Un team di ricercatori ha dimostrato che alcune leucemie infantili hanno inizio durante lo sviluppo embrionale, sebbene non si manifestino prima di diversi mesi dalla nascita.

Il team comprende ricercatori dell'Istituto di Oncologia dell'Università di Oviedo (IUOPA), dell'Istituto di Ricerca sulla Leucemia Josep Carreras, dell'Università di Barcellona e del Centro per la Ricerca Biomedica sul Cancro (CIBERONC). Lo studio è pubblicato sulla rivista Leukemia.

La leucemia mieloide acuta è il secondo tipo più comune di leucemia acuta nei bambini e può essere diagnosticata entro i primi mesi di vita. L'esordio precoce della malattia ha portato a sospettare che il tumore possa avere un'origine prenatale. Tuttavia, dimostrare questa teoria è stato difficile a causa della mancanza di campioni prenatali o alla nascita.

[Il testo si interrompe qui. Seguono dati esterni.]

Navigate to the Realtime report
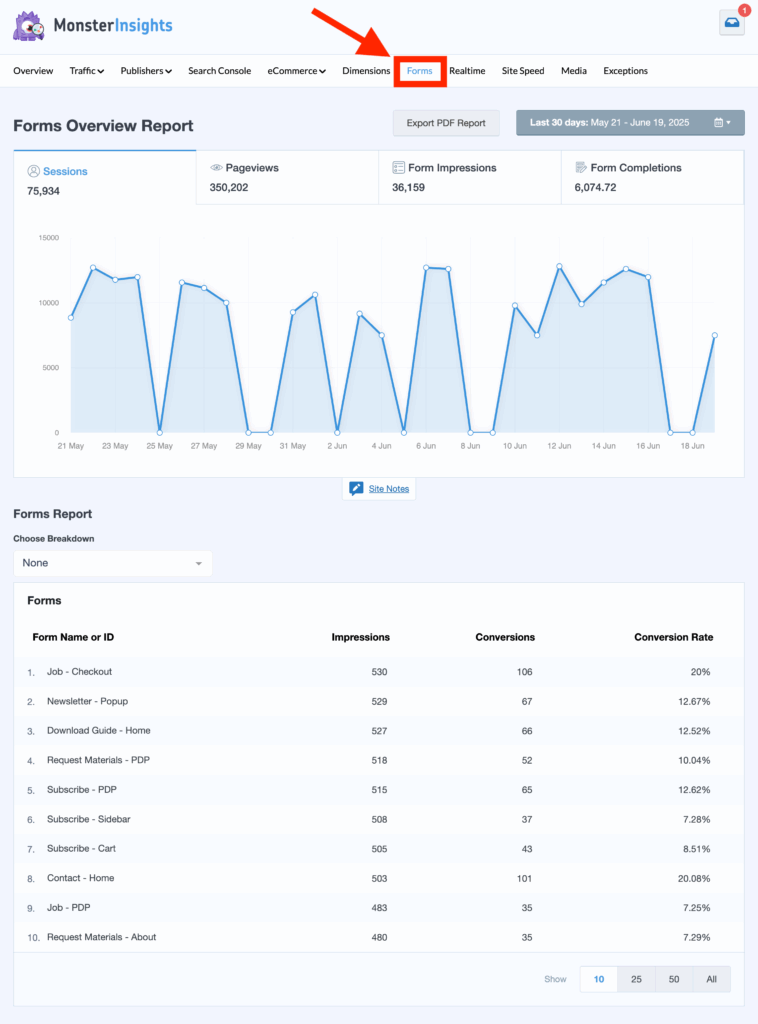This screenshot has height=1024, width=758. 467,71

"L'opportunità di studiare le origini di questa leucemia è nata grazie al caso di un bambino di 5 mesi a cui è stata diagnosticata una leucemia mieloide acuta presso l'Ospedale Niño Jesús di Madrid", spiega Pablo Menéndez, professore presso l'ICREA dell'Università di Barcellona e dell'Istituto Josep Carreras. "I genitori, che hanno conservato il sangue del cordone ombelicale, hanno aperto una linea di ricerca fino ad ora impraticabile."

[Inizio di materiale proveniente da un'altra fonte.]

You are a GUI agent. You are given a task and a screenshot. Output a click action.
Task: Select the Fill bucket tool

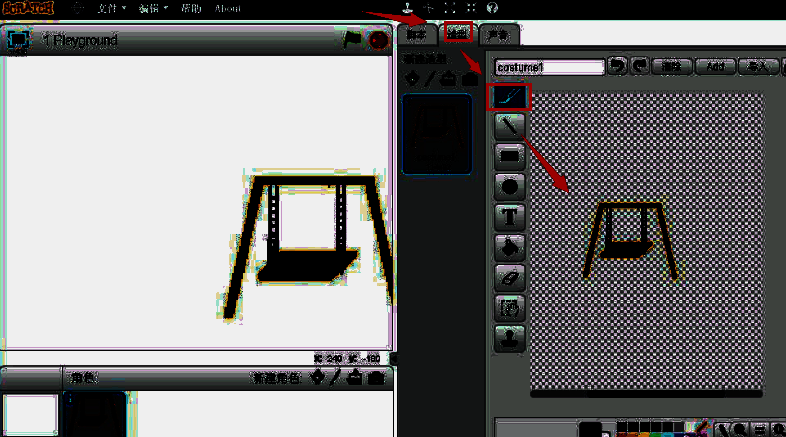(x=510, y=245)
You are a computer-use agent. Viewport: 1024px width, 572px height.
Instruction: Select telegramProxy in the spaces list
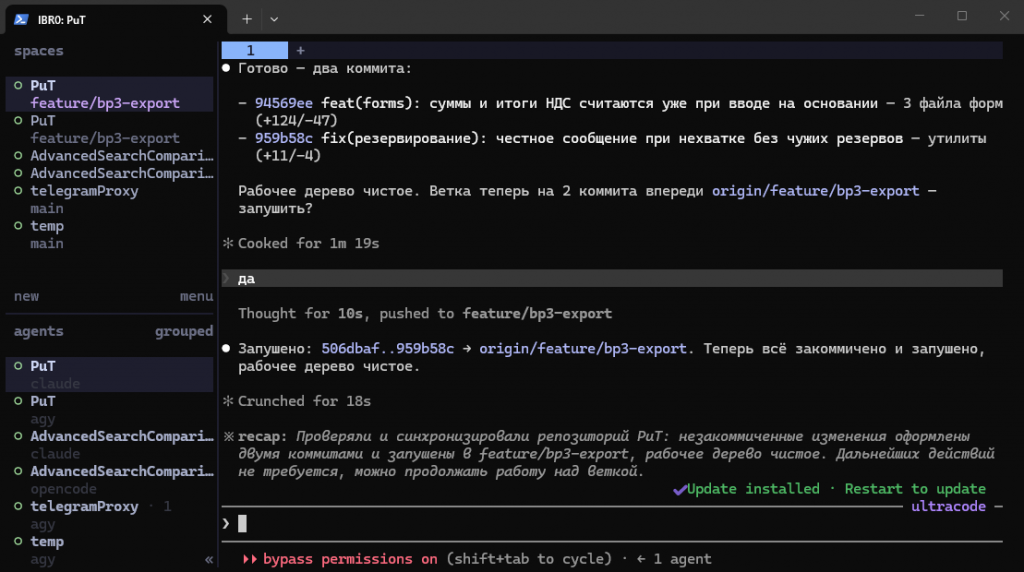click(x=110, y=200)
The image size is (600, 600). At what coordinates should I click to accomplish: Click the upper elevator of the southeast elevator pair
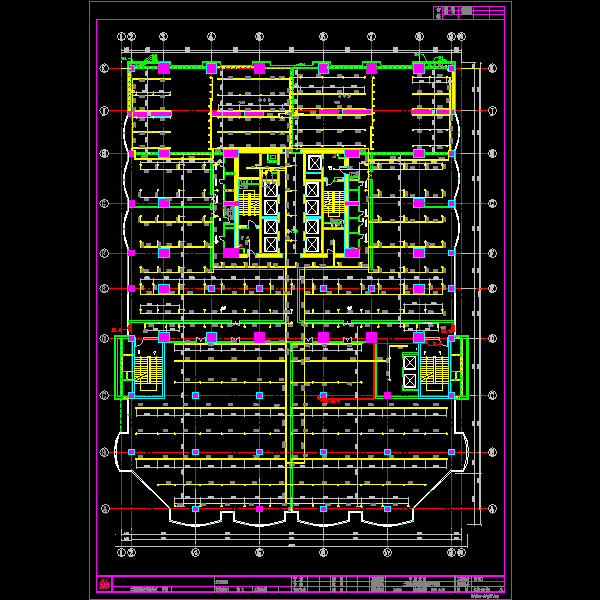tap(410, 362)
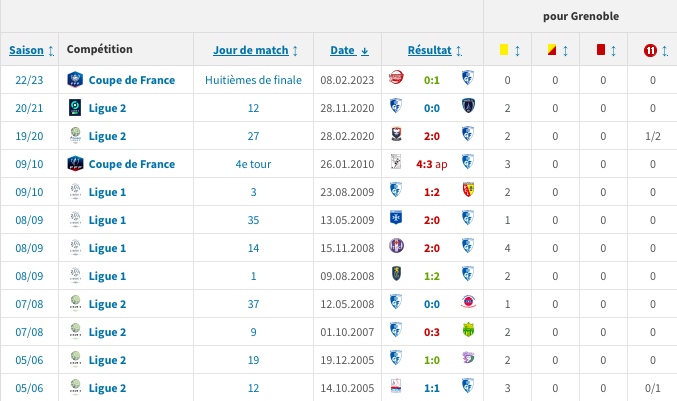
Task: Click the red card column header icon
Action: [600, 49]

Utilizzando tecniche di medicina di precisione, i ricercatori hanno analizzato l'intero genoma del tumore. A differenza dei tumori degli adulti, dove si riscontrano migliaia di mutazioni, in questa leucemia sono state riscontrate solo due anomalie cromosomiche.

"L'analisi genomica ci ha permesso di sviluppare un metodo diagnostico personalizzato per monitorare la malattia", afferma José S. Puente, professore di biochimica all'Università di Barcellona. Puente è professore di biochimica e biologia molecolare all'Università di Oviedo. "Ma questi dati sollevano nuovi interrogativi, come quando si è manifestato il tumore e in quale ordine si sono manifestate queste mutazioni", aggiunge.

È difficile rispondere a queste domande perché tali studi richiedono campioni di sangue del neonato prima della diagnosi, cosa che non è possibile nella stragrande maggioranza dei casi. Tuttavia, in questo caso, la presenza di un campione di sangue cordonale congelato ha permesso ai ricercatori di separare le diverse popolazioni di cellule del sangue alla nascita e di verificare se alcune delle anomalie cromosomiche riscontrate nel tumore fossero già presenti durante lo sviluppo fetale.

Lo studio ha rilevato che una traslocazione tra i cromosomi 7 e 12 era già presente in alcune cellule staminali emopoietiche presenti nel sangue del cordone ombelicale. Al contrario, un'altra anomalia cromosomica, la trisomia 19, non era presente nel feto, ma è stata riscontrata in tutte le cellule tumorali, suggerendo che contribuisca all'aumento della malignità delle cellule leucemiche.

"Questi dati sono estremamente importanti per comprendere lo sviluppo di questa malattia devastante e l'esistenza di questo campione di sangue del cordone ombelicale è stata fondamentale per realizzare uno studio che fino ad ora non era stato possibile condurre sulla leucemia mieloide acuta", aggiunge Thalia Velasco, ricercatrice presso l'Istituto Josep Carreras e l'Università di Barcellona e coautrice dello studio.

Oltre a ricostruire i cambiamenti genomici che subiscono le cellule per causare questa leucemia, lo studio ha anche identificato un meccanismo molecolare mai osservato in precedenza in questo tipo di leucemia e che provoca l'attivazione del gene MNX1, spesso alterato in questo tipo di tumore.

La conoscenza di questi cambiamenti è necessaria per sviluppare modelli cellulari e animali che consentano di comprendere l'evoluzione della malattia e di sviluppare nuovi metodi di trattamento di queste patologie.